Nemitz noted that, inevitably, EU courts will have to decide precisely what the GDPR means when it calls for companies to provide necessary levels of security. "This will have to eventually be interpreted by judges, but before it is interpreted by judges it has to be interpreted by the data protection authorities and before that by the processors and controllers," he said.
"Do not assume that this law is interpreted by the DPAs and later on judges as meaningless because it is just one sentence. It is likely that this law is interpreted as meaning state of the art [security]."
Indeed, Article 32 of the Regulation, with which companies will need to comply from May 2018 at the latest, calls for "a process for regularly testing, assessing and evaluating the effectiveness of technical and organizational measures for ensuring the security of the processing."
Article 83, which discusses the conditions for imposing administrative fines, says authorities must pay due regard to "the degree of responsibility of the controller or processor taking into account technical and organizational measures implemented by them pursuant to Articles 25 and 32." Article 25 is the one that explicitly calls for what the GDPR refers to as "data protection by design."
"'You must ensure the security of data' means tomorrow something else than it means today," said Nemitz. "The meaning of the sentence moves with the state of threat…This is the beauty of a law that is short and technology-neutral and will be relevant for 20-30 years…No processor or controller can wiggle its way out of this by saying, 'We tried our best but unfortunately we didn’t realise 90 percent of the market does something that is more effective.'"
However, Nemitz was also keen to note that up-to-date security mechanisms should provide a competitive advantage for companies when trying to win customers.
"What we observe on the markets is that privacy and security sells," he said. "You do not only have these rewards in the law, but you have these rewards in the market."

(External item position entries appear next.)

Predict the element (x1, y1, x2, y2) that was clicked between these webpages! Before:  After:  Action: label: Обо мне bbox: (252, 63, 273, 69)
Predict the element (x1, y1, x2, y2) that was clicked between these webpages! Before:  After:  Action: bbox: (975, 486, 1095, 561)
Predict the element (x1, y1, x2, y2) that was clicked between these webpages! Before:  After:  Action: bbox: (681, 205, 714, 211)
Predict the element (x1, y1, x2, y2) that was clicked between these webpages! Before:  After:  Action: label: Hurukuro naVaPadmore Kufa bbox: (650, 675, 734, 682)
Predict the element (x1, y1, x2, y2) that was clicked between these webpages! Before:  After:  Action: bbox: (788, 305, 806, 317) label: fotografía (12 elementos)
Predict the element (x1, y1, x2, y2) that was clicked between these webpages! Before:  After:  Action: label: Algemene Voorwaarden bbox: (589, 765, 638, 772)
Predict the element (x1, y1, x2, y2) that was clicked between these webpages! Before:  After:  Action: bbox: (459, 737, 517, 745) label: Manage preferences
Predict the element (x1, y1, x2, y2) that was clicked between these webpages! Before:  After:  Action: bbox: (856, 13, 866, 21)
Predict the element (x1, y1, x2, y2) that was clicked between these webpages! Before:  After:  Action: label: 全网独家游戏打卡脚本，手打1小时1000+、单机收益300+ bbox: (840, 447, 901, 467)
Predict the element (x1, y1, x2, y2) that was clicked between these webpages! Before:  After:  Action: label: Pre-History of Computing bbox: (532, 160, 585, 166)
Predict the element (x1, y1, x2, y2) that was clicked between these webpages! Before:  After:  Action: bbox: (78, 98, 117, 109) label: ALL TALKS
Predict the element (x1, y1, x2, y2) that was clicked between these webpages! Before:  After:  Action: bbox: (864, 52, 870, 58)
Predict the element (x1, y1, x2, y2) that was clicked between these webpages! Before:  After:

Nemitz cited a study released on Thursday by German technology trade association Bitkom, which suggested that a third of companies in the country saw the new data protection rules as a business opportunity. "It differentiates competitors form Europe positively from competitors from anywhere in the world," he said.
The official also claimed that large companies have been actively seeking out startups to helps them comply with the GDPR.
"I'm not a market researcher, but I can tell you that there are very big players, big corporations, who come to us and say, 'Can you tell us about small companies in which we should be interested, which are developing privacy and security models which maybe we could incorporate in our business models?' That's increasing," Nemitz said.
Asked whether the European Commission itself was leading by example, in procuring privacy-friendly data processing services, Nemitz suggested the Commission's internal rules "will be updated in light of the regulation."
"I don't know the buying practices of the commission in detail, but I know in recent years more than before, in the buying practices for cloud services and so on, people have looked into where does the data go," he said. "I would think the Commission behaves like the better half of the market."
Nemitz will be speaking at the IAPP's Europe Data Protection Congress 2016 in November about preparing for both the GDPR and for the new U.S.-EU Privacy Shield, in which he was also a key player.